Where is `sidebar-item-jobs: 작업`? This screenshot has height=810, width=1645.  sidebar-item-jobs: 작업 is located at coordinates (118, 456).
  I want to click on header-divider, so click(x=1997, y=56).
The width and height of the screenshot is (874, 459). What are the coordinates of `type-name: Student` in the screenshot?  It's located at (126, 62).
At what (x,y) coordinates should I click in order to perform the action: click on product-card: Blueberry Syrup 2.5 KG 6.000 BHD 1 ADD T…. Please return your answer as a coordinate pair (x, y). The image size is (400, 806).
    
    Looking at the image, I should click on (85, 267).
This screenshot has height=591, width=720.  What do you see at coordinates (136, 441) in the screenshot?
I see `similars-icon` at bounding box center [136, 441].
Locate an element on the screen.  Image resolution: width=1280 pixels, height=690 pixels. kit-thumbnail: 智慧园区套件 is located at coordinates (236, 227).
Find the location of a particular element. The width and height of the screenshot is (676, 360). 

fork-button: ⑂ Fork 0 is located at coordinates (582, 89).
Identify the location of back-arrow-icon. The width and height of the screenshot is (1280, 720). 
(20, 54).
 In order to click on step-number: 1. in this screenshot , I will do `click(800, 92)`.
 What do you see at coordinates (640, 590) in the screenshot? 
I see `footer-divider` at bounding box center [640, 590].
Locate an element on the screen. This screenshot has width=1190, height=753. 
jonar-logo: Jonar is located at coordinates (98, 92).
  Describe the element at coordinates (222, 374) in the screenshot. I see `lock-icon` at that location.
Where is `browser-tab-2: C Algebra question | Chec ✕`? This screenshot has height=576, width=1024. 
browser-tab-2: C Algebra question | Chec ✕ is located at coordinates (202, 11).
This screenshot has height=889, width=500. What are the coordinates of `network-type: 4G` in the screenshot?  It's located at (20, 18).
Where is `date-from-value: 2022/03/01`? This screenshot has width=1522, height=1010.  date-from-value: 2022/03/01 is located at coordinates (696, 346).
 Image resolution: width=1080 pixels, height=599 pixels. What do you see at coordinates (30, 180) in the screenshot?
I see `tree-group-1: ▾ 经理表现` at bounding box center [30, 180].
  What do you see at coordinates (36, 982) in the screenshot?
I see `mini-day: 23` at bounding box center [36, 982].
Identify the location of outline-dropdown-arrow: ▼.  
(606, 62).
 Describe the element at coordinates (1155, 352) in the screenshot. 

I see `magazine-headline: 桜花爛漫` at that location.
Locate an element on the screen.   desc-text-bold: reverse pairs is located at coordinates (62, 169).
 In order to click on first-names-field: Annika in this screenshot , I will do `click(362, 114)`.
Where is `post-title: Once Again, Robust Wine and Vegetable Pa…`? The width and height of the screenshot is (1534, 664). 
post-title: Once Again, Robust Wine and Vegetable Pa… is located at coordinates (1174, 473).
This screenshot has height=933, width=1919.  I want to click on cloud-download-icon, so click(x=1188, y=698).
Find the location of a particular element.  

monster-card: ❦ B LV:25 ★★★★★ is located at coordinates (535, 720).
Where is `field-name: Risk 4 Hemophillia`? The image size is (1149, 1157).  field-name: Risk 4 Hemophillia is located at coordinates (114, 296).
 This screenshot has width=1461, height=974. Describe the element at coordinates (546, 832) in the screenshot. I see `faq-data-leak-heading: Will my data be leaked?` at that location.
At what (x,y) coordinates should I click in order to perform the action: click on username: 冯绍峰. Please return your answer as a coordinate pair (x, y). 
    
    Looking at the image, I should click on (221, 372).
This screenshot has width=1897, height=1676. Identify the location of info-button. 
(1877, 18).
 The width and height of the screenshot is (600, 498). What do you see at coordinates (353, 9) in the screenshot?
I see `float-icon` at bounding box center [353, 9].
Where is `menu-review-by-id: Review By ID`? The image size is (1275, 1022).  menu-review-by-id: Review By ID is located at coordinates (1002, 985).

◆ Exercise objective
Reproduce all of the data above verbatim, line for line.

◆ Task output
Where is `sidebar-item-jobs: 작업`? This screenshot has height=810, width=1645.  sidebar-item-jobs: 작업 is located at coordinates (118, 456).
  I want to click on header-divider, so click(x=1997, y=56).
The width and height of the screenshot is (874, 459). What are the coordinates of `type-name: Student` in the screenshot?  It's located at (126, 62).
At what (x,y) coordinates should I click in order to perform the action: click on product-card: Blueberry Syrup 2.5 KG 6.000 BHD 1 ADD T…. Please return your answer as a coordinate pair (x, y). The image size is (400, 806).
    
    Looking at the image, I should click on (85, 267).
This screenshot has height=591, width=720.  What do you see at coordinates (136, 441) in the screenshot?
I see `similars-icon` at bounding box center [136, 441].
Locate an element on the screen.  Image resolution: width=1280 pixels, height=690 pixels. kit-thumbnail: 智慧园区套件 is located at coordinates (236, 227).
Find the location of a particular element. The width and height of the screenshot is (676, 360). 

fork-button: ⑂ Fork 0 is located at coordinates (582, 89).
Identify the location of back-arrow-icon. The width and height of the screenshot is (1280, 720). 
(20, 54).
 In order to click on step-number: 1. in this screenshot , I will do `click(800, 92)`.
 What do you see at coordinates (640, 590) in the screenshot? 
I see `footer-divider` at bounding box center [640, 590].
Locate an element on the screen. This screenshot has width=1190, height=753. 
jonar-logo: Jonar is located at coordinates (98, 92).
  Describe the element at coordinates (222, 374) in the screenshot. I see `lock-icon` at that location.
Where is `browser-tab-2: C Algebra question | Chec ✕`? This screenshot has height=576, width=1024. 
browser-tab-2: C Algebra question | Chec ✕ is located at coordinates (202, 11).
This screenshot has height=889, width=500. What are the coordinates of `network-type: 4G` in the screenshot?  It's located at (20, 18).
Where is `date-from-value: 2022/03/01`? This screenshot has width=1522, height=1010.  date-from-value: 2022/03/01 is located at coordinates (696, 346).
 Image resolution: width=1080 pixels, height=599 pixels. What do you see at coordinates (30, 180) in the screenshot?
I see `tree-group-1: ▾ 经理表现` at bounding box center [30, 180].
  What do you see at coordinates (36, 982) in the screenshot?
I see `mini-day: 23` at bounding box center [36, 982].
Identify the location of outline-dropdown-arrow: ▼.  
(606, 62).
 Describe the element at coordinates (1155, 352) in the screenshot. 

I see `magazine-headline: 桜花爛漫` at that location.
Locate an element on the screen.   desc-text-bold: reverse pairs is located at coordinates (62, 169).
 In order to click on first-names-field: Annika in this screenshot , I will do `click(362, 114)`.
Where is `post-title: Once Again, Robust Wine and Vegetable Pa…`? The width and height of the screenshot is (1534, 664). 
post-title: Once Again, Robust Wine and Vegetable Pa… is located at coordinates (1174, 473).
This screenshot has height=933, width=1919.  I want to click on cloud-download-icon, so click(x=1188, y=698).
Find the location of a particular element.  

monster-card: ❦ B LV:25 ★★★★★ is located at coordinates (535, 720).
Where is `field-name: Risk 4 Hemophillia`? The image size is (1149, 1157).  field-name: Risk 4 Hemophillia is located at coordinates (114, 296).
 This screenshot has width=1461, height=974. Describe the element at coordinates (546, 832) in the screenshot. I see `faq-data-leak-heading: Will my data be leaked?` at that location.
At what (x,y) coordinates should I click in order to perform the action: click on username: 冯绍峰. Please return your answer as a coordinate pair (x, y). 
    
    Looking at the image, I should click on (221, 372).
This screenshot has width=1897, height=1676. Identify the location of info-button. 
(1877, 18).
 The width and height of the screenshot is (600, 498). What do you see at coordinates (353, 9) in the screenshot?
I see `float-icon` at bounding box center [353, 9].
Where is `menu-review-by-id: Review By ID`? The image size is (1275, 1022).  menu-review-by-id: Review By ID is located at coordinates (1002, 985).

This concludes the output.